袋編みによる開口部を有する衣類
【課題】シャツやパンツなどの成型肌着等において、袋編で成型した袖口や裾部等の編終り端縁編成部に解れ止め加工を施し、且つ熱融着部に伸縮性を付与すると共に、嵩張り感がなく、着用感に優れた袋編みによる開口部を有する衣類に関する。
【解決手段】筒状成型丸編機によって1枚毎に編み立てられ、且つ開口部を有する衣類において、同開口部が袋編によって構成され、且つ該袋編部の編み終わり端縁編成部の部位で熱融着性弾性糸を編み込み、更に湿熱などの熱処理を施すことにより、同弾性糸による編ループの交差点で同弾性糸同士を熱融着させるか、若しくは相対面した熱融着性弾性糸による編ループ同士を熱融着させ、解れ止め加工を施したことにより、袋編部の解れが防止され、且つ無駄な縫着作業が不要となり、更に伸縮性に優れた熱融着部により肌へのフィット性が良くなる等、優れた効果を有する衣類が得られる。
【解決手段】筒状成型丸編機によって1枚毎に編み立てられ、且つ開口部を有する衣類において、同開口部が袋編によって構成され、且つ該袋編部の編み終わり端縁編成部の部位で熱融着性弾性糸を編み込み、更に湿熱などの熱処理を施すことにより、同弾性糸による編ループの交差点で同弾性糸同士を熱融着させるか、若しくは相対面した熱融着性弾性糸による編ループ同士を熱融着させ、解れ止め加工を施したことにより、袋編部の解れが防止され、且つ無駄な縫着作業が不要となり、更に伸縮性に優れた熱融着部により肌へのフィット性が良くなる等、優れた効果を有する衣類が得られる。
【発明の詳細な説明】
【技術分野】
【0001】
本発明は、成型編により形成されるシャツやパンツなどの下着および靴下やストッキング等において、シャツの裾部、パンツの足口、ストッキングのウエスト部などを袋編に編立てした衣類に関する。
【背景技術】
【0002】
従来技術として、成型編により形成されるシャツやパンツなどの下着および靴下やストッキング等において、シャツの裾部、パンツの足口、ストッキングのウエスト部などを袋編に編立てる、メークアップ(Make−up)編成による衣類の開口部の処理が知られている。(特許文献1および特許文献2)
【0003】
図15は、従来の筒状成型丸編機により、成型編みされたパンツの身丈方向における主要部断面による斜視図を示したもので、70は身頃部、71はウエスト部、72は同ウエスト部71の袋編部、75は裾部、76は同裾部75の袋編部、77は裾部75の袋編部76の上端縁の接結部を表している。

★ ★ ★ ★ ★ ★ ★

--- 作業の目的 ---
抜粋文に基づき、袋編部の編み終わり端縁編成部の部位に編み込まれる糸の種類を答えてください。

--- データ抜粋 ---
★ ★ ★ ★ ★ ★ ★

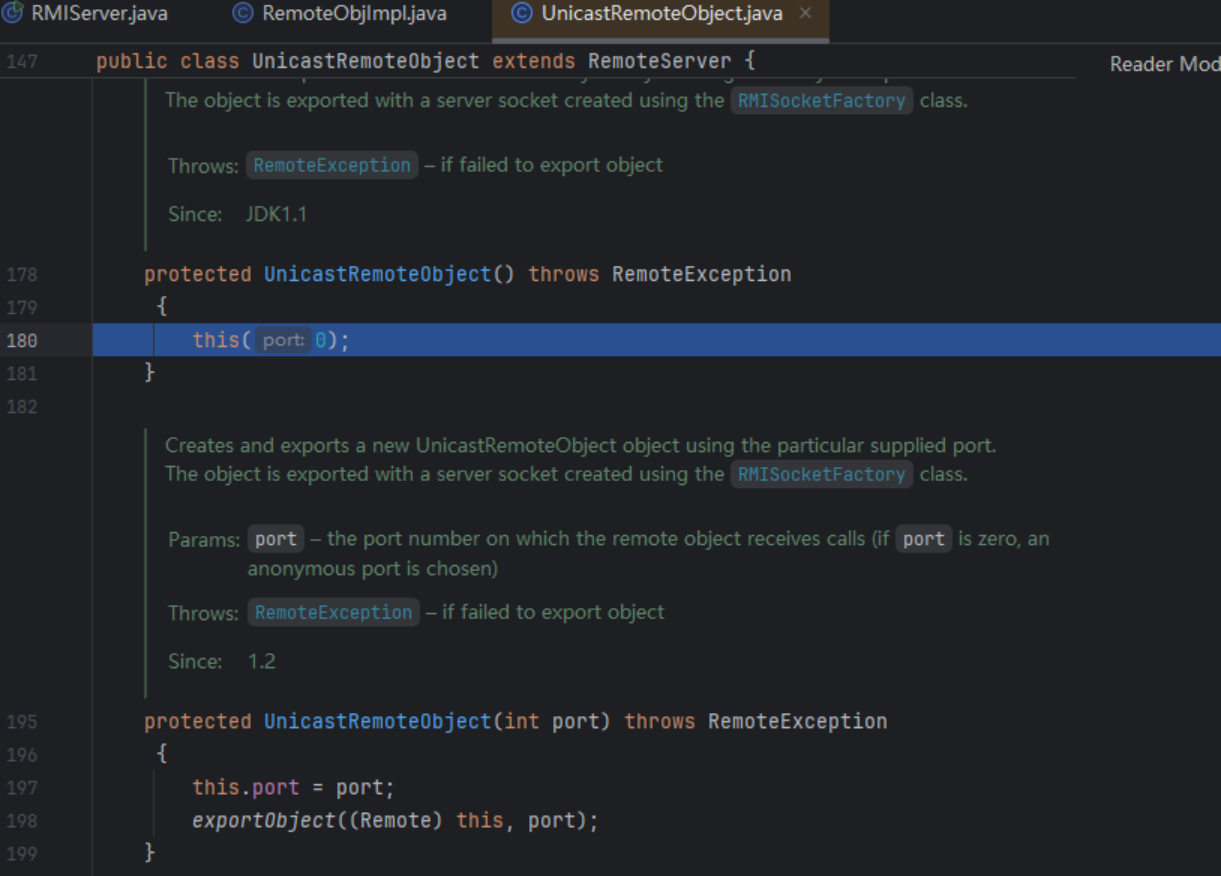1221x876 pixels.
Task: Click the 'port' parameter tag in Params doc
Action: click(275, 539)
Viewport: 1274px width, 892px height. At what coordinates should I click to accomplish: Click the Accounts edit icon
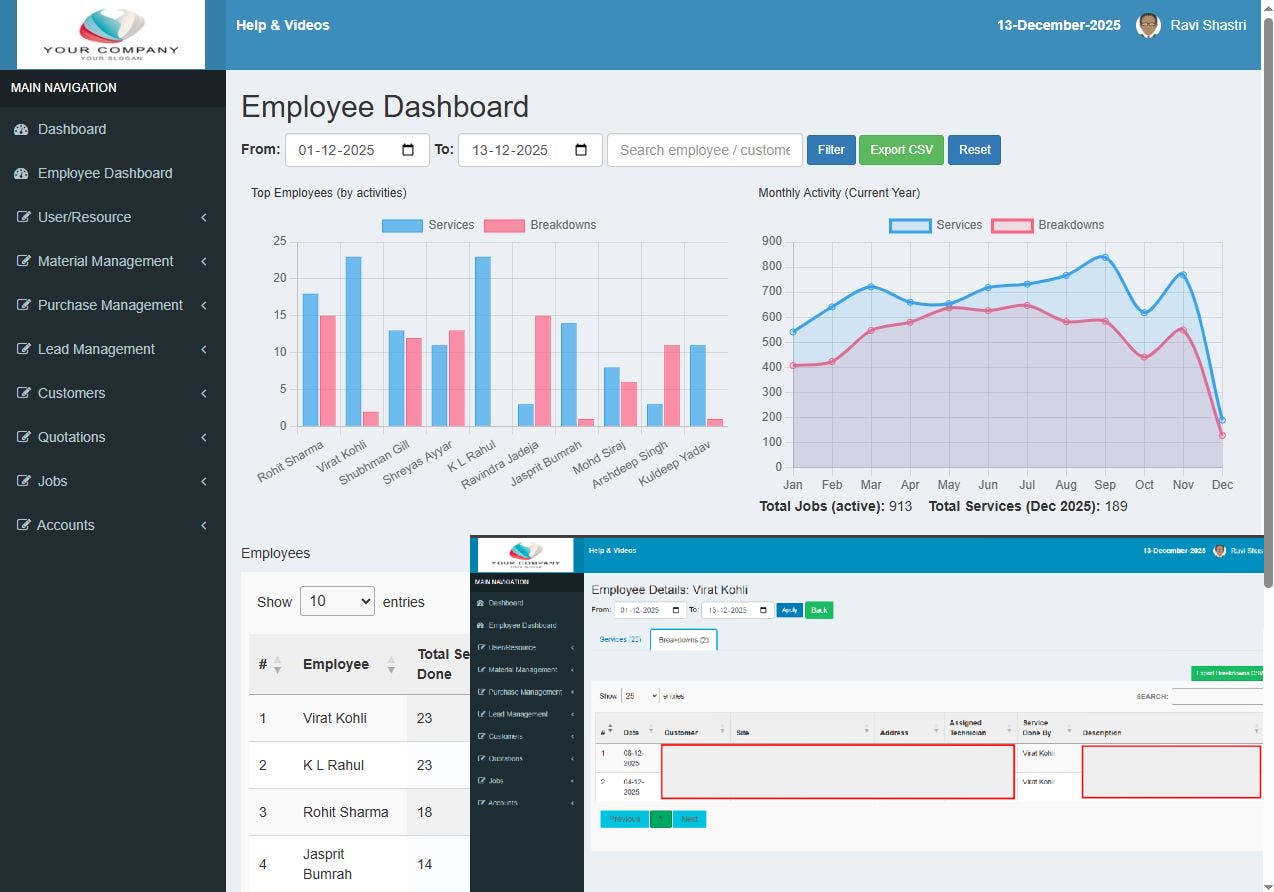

★ ★ ★ ★ ★ ★ ★

--- 完成した作業 ---
熱融着性弾性糸です。